Work instructions:
Filter this listing down to the lines that contain the word "pixels", and copy them.

Supplied records:

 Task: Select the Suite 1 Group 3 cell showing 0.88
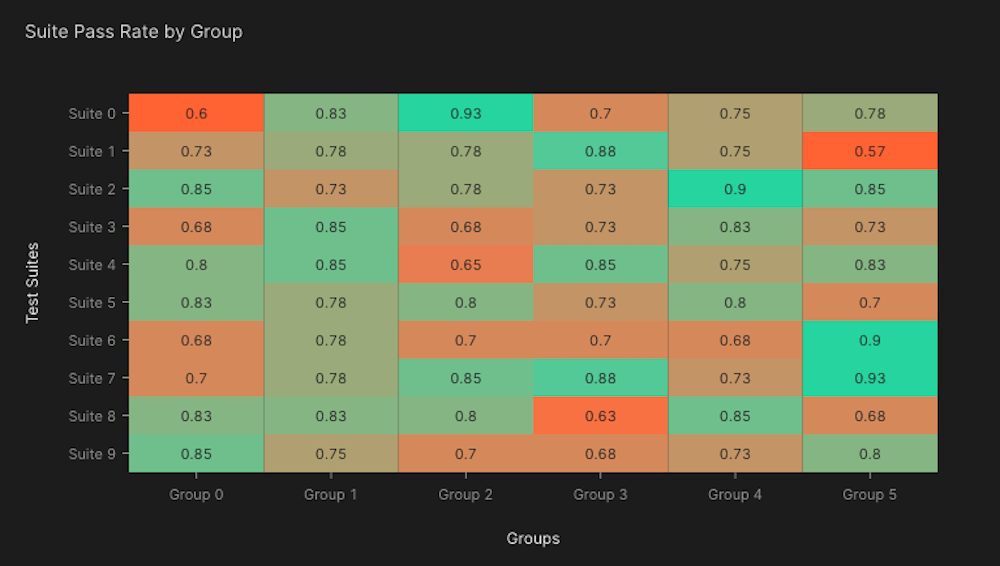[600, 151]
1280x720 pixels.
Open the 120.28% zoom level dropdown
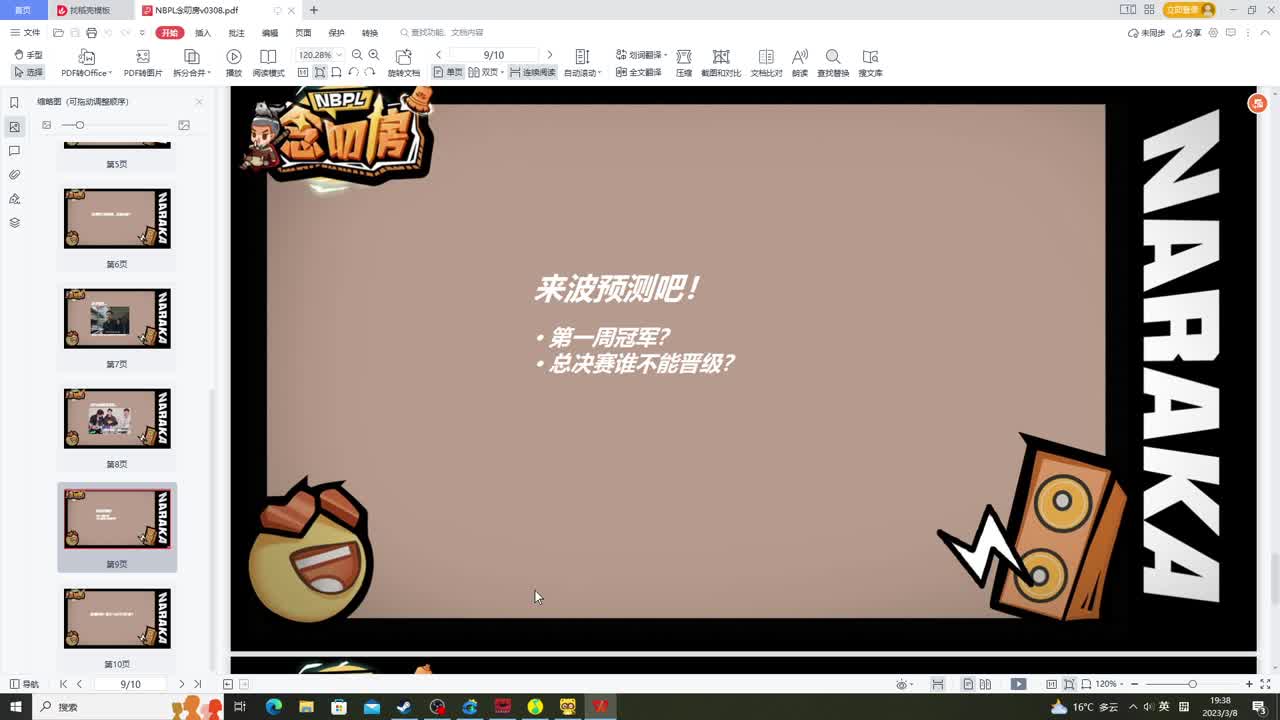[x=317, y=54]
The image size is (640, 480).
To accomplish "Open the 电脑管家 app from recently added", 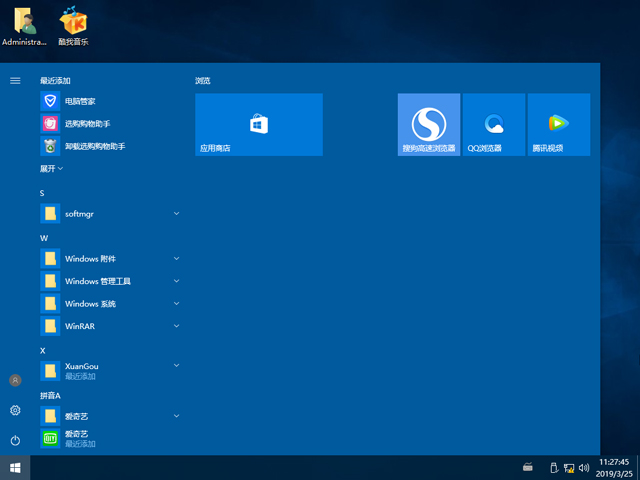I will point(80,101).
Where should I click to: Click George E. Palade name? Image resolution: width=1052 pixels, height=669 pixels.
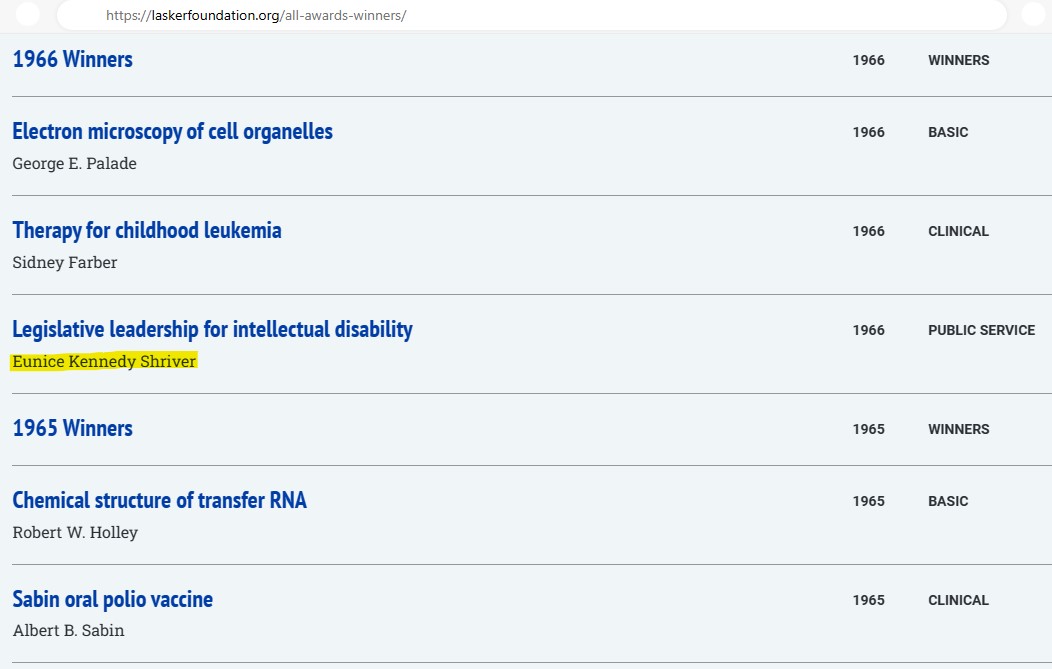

Expected output:
1280x720 pixels.
Where should I click to: Click George E. Palade name? Image resolution: width=1052 pixels, height=669 pixels.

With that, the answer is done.